What I learned selling my Reddit accounts - brymaster
https://medium.com/@Rob79/what-i-learned-selling-my-reddit-accounts-c5e9f6348005
======
danso
Wow, that seems really small scale to me. First of all, just like HN, it's
possible for a young/karma-less account to hit the front page, in that there
are no inherent barriers. The main difference -- besides interestingness of
the content, of course -- is whether or not that post gets enough valid
upvotes to get noticed on the subreddit's top links...after which it continues
to snowball up the karma points.

So why would marketers need to buy accounts that looked real? I know that
Reddit has some ability to detect karma-rings and suspiciously upvoting
patterns...but I can't recall many past instances where Reddit itself uses
heuristics and an automated system to tell if a given upvote came from a
geniune users, based on the user's quality of past posting.

While the history of a user who posts something will be visible to all other
users...it's rare that people take the time to comb through someone's
history...it happens occasionally in partisan forums (i.e. if you post in
r/sandersforpresident in a concern-trolling way)...but so many Reddit users
are pretty casual that most reddit posting histories consist of quick quips
and comments...just generate 50 of those posts, not all in one day or in one
subreddit, and that would throw off most scrutinizers.

But that's besides the point. _Users who upvote_ can't be seen by the public,
and neither can their histories.
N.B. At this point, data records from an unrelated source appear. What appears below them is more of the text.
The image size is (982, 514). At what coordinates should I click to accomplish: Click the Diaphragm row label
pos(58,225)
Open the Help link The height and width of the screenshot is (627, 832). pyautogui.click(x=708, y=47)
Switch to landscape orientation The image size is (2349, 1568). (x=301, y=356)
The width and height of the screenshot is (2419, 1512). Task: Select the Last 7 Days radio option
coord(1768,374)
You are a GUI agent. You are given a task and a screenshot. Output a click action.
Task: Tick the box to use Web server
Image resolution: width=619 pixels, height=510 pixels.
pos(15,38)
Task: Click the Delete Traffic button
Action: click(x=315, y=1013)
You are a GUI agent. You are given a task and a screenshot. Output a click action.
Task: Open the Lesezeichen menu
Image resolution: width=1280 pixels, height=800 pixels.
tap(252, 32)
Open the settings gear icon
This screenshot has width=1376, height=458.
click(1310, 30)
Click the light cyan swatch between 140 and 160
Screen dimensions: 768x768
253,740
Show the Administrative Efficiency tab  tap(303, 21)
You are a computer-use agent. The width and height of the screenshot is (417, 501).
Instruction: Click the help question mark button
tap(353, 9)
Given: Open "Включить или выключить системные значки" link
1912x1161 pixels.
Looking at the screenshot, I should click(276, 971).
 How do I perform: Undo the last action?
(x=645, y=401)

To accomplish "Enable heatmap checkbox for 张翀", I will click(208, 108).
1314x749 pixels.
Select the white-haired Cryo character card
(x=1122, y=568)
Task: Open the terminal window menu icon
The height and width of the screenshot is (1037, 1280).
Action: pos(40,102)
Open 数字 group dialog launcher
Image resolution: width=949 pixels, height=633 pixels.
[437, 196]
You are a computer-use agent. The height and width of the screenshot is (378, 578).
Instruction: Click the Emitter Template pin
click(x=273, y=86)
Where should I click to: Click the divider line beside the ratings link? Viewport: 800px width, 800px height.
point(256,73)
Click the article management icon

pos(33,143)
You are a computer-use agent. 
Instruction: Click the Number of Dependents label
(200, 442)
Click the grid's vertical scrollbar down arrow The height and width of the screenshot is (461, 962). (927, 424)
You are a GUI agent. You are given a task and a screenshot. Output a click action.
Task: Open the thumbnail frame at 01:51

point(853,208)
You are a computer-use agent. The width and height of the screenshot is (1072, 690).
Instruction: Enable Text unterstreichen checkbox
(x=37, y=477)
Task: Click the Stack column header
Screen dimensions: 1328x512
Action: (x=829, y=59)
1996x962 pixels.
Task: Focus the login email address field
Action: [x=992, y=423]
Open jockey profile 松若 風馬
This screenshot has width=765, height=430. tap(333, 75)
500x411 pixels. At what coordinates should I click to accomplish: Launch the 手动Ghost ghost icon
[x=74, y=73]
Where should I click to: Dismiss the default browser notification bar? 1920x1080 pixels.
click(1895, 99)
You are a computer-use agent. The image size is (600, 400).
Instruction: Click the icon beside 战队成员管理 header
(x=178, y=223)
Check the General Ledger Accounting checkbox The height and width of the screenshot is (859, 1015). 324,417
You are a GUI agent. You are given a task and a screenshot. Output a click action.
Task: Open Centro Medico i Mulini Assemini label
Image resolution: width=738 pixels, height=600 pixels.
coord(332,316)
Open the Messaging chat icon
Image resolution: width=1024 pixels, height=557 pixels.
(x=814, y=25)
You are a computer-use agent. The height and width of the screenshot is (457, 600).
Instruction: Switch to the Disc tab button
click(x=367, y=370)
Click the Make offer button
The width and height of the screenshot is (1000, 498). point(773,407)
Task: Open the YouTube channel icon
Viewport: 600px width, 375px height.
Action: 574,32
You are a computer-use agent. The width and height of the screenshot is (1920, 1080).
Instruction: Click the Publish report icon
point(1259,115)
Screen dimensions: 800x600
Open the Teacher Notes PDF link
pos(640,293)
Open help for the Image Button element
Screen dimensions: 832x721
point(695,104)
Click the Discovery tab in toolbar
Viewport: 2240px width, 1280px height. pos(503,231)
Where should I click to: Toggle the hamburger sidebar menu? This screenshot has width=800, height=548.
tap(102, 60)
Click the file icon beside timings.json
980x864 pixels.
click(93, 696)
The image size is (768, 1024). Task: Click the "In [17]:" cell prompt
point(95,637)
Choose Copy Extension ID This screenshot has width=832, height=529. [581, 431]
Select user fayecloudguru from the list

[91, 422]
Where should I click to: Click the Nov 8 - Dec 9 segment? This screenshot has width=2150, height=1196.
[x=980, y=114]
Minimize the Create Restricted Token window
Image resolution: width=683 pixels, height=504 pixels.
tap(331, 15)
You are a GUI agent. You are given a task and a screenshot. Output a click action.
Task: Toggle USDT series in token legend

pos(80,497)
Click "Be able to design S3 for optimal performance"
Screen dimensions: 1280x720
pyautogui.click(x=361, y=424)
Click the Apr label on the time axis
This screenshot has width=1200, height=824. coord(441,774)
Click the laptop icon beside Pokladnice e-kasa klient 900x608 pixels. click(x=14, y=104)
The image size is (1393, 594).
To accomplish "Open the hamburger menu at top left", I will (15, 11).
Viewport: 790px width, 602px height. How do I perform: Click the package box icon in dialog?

So why bother paying a premium price for a
single, established account, when it's easy enough to create new accounts and
divvy up the upvoting?

In contrast, such a system wouldn't work on Twitter, where the identity of the
account and the followers it has is critical to making something stick...i.e.
paying for 10 minutes of write access to Ashton Kutcher's account is going to
be a better ROI than having 10,000 twitter bots to retweet your astroturf.

------
pavel_lishin
I wonder, if those folks are so bad at marketing, where is the $120 coming
from? Is this a new venture for them that's doomed to failure unless they get
better at it?

------
danieltillett
I wonder how much established HN accounts sell for - another reason to opt for
a real name policy.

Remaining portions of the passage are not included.